CommandLineApp DomainGraphExtractor Uses Different Node IDs than WriteGraph

ianmilligan1 commented 4 years ago

Describe the bug The output of the CommandLineApp DomainGraphExtractor creates different node ID types than running WriteGraph directly through spark shell. They should be the same.

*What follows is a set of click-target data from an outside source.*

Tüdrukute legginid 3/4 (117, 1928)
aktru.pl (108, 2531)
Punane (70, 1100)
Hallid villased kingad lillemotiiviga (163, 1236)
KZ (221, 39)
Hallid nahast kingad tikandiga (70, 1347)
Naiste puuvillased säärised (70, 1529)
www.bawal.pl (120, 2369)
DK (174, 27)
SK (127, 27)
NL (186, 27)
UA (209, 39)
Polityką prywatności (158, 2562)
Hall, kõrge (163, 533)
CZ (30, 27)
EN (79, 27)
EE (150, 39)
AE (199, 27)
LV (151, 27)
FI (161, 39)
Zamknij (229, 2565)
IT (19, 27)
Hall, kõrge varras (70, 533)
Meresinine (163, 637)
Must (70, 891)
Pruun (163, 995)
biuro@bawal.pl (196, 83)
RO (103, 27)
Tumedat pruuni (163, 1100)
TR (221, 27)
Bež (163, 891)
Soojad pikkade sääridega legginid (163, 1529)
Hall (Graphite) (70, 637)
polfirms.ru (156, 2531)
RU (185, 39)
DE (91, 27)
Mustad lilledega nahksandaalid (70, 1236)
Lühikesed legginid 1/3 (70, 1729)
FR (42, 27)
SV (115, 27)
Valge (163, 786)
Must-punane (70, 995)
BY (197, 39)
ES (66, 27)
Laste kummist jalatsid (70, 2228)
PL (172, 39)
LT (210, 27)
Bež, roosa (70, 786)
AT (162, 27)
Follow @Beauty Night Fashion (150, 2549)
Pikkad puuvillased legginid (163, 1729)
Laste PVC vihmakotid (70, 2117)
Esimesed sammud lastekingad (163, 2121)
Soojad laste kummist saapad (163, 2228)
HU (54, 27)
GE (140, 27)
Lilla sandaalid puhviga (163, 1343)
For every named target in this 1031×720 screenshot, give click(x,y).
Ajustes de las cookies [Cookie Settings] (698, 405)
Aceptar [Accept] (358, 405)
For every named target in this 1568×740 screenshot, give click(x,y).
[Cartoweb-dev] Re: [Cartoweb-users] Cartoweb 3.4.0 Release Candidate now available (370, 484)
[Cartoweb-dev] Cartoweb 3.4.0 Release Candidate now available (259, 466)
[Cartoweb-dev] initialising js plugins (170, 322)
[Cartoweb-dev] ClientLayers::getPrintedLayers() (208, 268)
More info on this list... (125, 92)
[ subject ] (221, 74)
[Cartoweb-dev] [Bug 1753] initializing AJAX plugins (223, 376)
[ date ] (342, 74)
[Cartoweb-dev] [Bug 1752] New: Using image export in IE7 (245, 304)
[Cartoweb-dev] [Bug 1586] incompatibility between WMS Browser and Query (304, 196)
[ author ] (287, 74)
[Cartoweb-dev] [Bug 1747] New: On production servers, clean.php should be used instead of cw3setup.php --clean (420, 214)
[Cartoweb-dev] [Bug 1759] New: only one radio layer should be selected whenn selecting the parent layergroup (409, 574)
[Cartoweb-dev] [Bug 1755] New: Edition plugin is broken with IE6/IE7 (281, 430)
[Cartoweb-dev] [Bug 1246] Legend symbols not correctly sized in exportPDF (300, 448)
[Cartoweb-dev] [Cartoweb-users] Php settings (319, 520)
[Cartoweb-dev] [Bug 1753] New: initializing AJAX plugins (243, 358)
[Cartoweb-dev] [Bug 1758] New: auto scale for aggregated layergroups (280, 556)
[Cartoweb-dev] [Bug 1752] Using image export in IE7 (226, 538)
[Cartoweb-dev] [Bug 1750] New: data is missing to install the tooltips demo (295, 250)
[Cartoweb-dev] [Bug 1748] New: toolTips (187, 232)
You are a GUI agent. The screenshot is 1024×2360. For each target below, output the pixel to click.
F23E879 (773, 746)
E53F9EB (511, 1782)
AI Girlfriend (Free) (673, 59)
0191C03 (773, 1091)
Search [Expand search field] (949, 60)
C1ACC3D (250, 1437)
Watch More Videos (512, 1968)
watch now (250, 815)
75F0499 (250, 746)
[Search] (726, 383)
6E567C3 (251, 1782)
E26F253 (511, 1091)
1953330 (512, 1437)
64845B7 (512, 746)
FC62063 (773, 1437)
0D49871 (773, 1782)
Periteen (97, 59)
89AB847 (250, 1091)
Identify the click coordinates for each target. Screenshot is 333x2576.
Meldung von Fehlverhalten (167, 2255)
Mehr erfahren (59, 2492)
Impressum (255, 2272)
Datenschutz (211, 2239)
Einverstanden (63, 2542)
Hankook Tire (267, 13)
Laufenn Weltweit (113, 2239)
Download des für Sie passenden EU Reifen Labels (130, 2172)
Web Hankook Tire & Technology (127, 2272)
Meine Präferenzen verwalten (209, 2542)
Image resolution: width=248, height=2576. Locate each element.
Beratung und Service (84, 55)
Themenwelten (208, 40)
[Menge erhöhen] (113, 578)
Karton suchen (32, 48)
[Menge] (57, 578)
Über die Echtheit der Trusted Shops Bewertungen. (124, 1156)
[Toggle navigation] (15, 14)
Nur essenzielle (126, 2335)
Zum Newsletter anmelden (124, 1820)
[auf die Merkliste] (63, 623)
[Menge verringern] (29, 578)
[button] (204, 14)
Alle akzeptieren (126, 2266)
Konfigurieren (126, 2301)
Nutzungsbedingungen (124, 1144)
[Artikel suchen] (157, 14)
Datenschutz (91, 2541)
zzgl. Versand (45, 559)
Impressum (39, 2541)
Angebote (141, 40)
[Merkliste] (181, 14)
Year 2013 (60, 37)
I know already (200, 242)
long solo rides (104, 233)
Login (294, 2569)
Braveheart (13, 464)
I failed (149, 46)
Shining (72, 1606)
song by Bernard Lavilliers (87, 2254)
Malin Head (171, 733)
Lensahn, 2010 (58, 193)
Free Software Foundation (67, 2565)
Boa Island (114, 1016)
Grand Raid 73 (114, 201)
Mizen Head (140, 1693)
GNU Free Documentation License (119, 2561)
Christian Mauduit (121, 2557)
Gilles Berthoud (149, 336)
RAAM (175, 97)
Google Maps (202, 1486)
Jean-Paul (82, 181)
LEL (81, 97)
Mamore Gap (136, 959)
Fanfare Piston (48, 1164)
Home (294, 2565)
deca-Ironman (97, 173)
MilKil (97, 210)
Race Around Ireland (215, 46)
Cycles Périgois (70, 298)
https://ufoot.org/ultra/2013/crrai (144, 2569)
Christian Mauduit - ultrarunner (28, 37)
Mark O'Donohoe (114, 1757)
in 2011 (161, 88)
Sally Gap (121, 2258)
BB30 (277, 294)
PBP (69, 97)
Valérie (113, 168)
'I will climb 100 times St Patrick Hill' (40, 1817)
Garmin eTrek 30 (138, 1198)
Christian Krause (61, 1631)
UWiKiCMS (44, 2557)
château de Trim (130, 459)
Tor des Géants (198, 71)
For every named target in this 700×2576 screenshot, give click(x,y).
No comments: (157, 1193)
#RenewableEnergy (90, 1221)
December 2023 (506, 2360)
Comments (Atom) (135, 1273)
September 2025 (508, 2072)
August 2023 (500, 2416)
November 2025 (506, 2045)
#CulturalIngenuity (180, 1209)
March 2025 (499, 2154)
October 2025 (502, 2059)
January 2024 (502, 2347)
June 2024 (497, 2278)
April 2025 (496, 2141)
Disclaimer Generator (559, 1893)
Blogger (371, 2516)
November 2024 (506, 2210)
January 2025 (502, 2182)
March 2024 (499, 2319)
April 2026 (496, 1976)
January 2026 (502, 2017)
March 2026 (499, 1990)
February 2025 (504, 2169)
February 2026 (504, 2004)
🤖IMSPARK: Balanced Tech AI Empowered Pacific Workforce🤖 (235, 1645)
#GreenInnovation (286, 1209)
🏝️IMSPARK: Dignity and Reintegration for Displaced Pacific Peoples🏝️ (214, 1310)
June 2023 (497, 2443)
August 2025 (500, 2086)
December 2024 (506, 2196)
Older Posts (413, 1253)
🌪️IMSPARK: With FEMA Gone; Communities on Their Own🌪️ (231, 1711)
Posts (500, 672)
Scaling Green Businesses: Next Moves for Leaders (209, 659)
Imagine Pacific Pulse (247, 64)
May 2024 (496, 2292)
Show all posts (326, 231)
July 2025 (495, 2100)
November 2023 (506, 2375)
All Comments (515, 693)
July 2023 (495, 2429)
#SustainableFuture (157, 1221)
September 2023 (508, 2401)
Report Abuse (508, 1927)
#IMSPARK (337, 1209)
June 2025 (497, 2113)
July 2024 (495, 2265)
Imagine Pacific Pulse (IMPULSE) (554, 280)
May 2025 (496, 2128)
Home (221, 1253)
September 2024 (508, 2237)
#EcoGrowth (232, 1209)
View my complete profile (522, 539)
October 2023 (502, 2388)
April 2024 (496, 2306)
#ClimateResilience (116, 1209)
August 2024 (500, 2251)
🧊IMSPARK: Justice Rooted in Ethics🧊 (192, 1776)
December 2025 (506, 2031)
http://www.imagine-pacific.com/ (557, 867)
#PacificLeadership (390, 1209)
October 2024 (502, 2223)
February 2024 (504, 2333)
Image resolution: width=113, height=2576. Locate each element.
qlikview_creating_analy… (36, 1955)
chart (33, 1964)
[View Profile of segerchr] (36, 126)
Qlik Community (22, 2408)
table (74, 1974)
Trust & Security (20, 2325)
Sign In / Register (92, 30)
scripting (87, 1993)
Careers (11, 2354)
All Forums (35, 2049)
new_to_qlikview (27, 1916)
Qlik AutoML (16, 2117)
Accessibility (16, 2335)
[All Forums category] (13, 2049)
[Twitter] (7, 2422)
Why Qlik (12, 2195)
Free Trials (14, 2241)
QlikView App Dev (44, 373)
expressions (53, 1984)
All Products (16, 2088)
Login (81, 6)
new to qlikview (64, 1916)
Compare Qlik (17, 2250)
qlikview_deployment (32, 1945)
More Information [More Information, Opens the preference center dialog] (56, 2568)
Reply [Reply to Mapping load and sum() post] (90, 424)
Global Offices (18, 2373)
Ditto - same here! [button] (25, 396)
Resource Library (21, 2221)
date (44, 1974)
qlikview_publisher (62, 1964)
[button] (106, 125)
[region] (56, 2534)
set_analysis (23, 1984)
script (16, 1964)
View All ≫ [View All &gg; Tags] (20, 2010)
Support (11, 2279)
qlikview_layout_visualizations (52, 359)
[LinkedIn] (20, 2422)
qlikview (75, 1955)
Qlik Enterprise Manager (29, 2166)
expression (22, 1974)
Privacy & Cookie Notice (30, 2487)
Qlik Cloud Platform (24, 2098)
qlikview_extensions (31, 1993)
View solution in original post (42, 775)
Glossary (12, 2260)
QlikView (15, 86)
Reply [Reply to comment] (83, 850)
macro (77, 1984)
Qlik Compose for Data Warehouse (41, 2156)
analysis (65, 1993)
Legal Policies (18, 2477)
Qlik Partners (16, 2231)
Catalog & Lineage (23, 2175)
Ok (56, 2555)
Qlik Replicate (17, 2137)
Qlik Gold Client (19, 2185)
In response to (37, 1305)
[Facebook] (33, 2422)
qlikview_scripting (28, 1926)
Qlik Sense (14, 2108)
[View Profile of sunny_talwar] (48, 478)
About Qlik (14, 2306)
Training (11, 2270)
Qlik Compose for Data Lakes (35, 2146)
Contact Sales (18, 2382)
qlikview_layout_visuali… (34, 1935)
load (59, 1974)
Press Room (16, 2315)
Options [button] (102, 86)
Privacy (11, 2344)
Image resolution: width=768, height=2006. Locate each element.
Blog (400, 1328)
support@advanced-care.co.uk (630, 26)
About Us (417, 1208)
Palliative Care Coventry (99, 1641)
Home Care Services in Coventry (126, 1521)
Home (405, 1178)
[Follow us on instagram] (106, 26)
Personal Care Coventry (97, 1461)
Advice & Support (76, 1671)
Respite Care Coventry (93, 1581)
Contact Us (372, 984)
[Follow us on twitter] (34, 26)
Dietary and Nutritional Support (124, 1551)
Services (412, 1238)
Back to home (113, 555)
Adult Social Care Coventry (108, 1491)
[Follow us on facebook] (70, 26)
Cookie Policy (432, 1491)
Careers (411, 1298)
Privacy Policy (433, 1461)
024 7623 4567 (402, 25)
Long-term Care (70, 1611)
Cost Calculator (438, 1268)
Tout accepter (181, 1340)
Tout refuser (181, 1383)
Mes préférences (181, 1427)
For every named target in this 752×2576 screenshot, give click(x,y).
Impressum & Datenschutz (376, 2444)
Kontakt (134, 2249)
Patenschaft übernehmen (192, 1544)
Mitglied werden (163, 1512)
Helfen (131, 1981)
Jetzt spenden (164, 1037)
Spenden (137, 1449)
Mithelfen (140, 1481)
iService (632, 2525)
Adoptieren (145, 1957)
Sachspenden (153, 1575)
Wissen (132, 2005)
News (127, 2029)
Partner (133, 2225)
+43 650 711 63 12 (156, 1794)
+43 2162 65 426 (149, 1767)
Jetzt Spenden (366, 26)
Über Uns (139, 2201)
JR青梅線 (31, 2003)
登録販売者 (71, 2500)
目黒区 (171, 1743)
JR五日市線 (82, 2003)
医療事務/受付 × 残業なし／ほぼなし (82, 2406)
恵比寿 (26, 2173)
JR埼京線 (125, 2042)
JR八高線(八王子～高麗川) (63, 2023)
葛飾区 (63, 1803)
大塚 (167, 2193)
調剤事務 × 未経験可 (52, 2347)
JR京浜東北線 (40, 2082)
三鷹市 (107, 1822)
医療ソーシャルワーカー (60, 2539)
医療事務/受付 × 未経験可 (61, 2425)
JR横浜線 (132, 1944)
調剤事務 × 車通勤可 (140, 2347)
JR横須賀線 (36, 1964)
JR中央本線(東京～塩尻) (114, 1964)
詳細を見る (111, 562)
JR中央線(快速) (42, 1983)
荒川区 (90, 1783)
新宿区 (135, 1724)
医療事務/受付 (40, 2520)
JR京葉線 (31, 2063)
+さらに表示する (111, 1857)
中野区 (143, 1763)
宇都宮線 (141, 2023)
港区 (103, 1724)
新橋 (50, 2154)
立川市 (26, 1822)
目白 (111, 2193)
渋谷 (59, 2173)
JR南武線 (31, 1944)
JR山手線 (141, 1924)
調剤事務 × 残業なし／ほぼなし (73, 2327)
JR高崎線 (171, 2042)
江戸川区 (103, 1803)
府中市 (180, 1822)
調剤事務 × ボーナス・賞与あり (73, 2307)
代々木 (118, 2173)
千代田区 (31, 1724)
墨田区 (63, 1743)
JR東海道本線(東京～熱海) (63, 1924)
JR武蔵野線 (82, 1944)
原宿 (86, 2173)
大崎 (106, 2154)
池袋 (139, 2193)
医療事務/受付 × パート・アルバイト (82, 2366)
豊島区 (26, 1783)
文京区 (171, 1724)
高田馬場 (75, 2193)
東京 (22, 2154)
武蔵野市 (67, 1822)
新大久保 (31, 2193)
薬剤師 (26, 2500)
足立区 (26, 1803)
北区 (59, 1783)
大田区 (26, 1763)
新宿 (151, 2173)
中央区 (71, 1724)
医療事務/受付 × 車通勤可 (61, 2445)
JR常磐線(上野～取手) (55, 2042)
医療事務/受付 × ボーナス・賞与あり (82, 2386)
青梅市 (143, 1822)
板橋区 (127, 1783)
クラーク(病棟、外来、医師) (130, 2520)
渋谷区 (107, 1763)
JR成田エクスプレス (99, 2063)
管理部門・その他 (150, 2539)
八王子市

To Reproduce The following command line command (both DF and RDD):

bin/spark-submit --class io.archivesunleashed.app.CommandLineAppRunner /Users/ianmilligan1/dropbox/git/aut/target/aut-0.50.1-SNAPSHOT-fatjar.jar --extractor DomainGraphExtractor --input /users/ianmilligan1/dropbox/git/aut-resources/sample-data/*.gz --output /users/ianmilligan1/desktop/domaingraph-gexf --output-format GEXF --partition 1

creates an output file that looks like:

<node id="2343ec78a04c6ea9d80806345d31fd78" label="facebook.com" />
<node id="9cce24c55aee4eb39845fde935cca3da" label="web.net" />
<node id="5399465c5b23df17b16c2377e865a0b2" label="PetitionOnline.com" />
<node id="1fbfb6126d36fd25c16de2b0142700d8" label="traduku.net" />
<node id="d1063af181fe606e55ed93dd5b867169" label="en.wikipedia.org" />
<node id="0412791bbc450bbeb5b7d35eaed7e4f2" label="calendarix.com" />
<node id="fb1c73ca981330da55c56e07be521842" label="goodsforgreens.myshopify.com" />

Conversely, if we run this script as per aut-docs:

import io.archivesunleashed._
import io.archivesunleashed.app._
import io.archivesunleashed.matchbox._

val links = RecordLoader.loadArchives("/users/ianmilligan1/dropbox/git/aut-resources/sample-data/*.gz", sc)
  .keepValidPages()
  .map(r => (r.getCrawlDate, ExtractLinksRDD(r.getUrl, r.getContentString)))
  .flatMap(r => r._2.map(f => (r._1,
                               ExtractDomainRDD(f._1).replaceAll("^\\s*www\\.", ""),
                               ExtractDomainRDD(f._2).replaceAll("^\\s*www\\.", ""))))
  .filter(r => r._2 != "" && r._3 != "")
  .countItems()
  .filter(r => r._2 > 5)

WriteGraph(links, "/users/ianmilligan1/desktop/script-gexf.gexf")

We get an output that looks like:

<node id="76" label="liberalpartyofcanada-mb.ca" />
<node id="80" label="lpco.ca" />
<node id="84" label="snapdesign.ca" />
<node id="88" label="PetitionOnline.com" />
<node id="92" label="egale.ca" />
<node id="96" label="liberal.nf.net" />
<node id="100" label="policyalternatives.ca" />
<node id="1" label="collectionscanada.ca" />

Expected behavior The output of DomainGraphExtractor is preferable to the WriteGraph output. In other words, the nodes as hashes is superior to the notes as ID #s.

Environment information

AUT version: Most recent master
OS: MacOS 15.4
Java version: Java 8
Apache Spark version: 2.4.4
Apache Spark w/aut: w/ --jars
Apache Spark command used to run AUT: see above

ruebot commented 4 years ago

Do we have a documented rationale for why we have so many write options for graphs? Currently, we have:

~WriteGraphXML (not documented)~
WriteGraphML (documented via CommandLineApp)
WriteGraph (documented)
WriteGEXF (documented via CommandLineApp)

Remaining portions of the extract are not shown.